--- begin ---

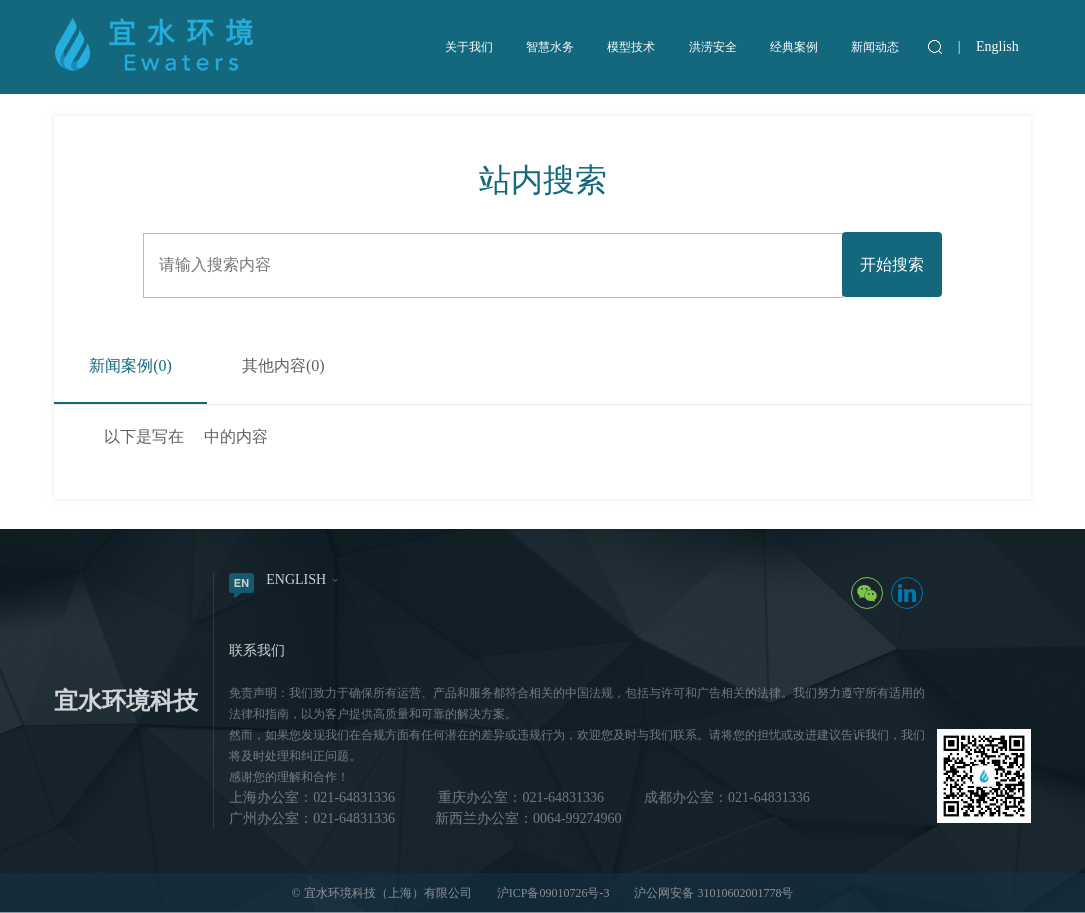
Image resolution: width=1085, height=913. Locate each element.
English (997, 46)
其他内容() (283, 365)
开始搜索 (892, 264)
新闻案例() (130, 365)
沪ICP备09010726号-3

--- end ---

TASK DESCRIPTION:
Copy the rows above word for word, leaving out the pictures.

EXERCISE OUTPUT:
Image resolution: width=1085, height=913. Locate each element.
English (997, 46)
其他内容() (283, 365)
开始搜索 (892, 264)
新闻案例() (130, 365)
沪ICP备09010726号-3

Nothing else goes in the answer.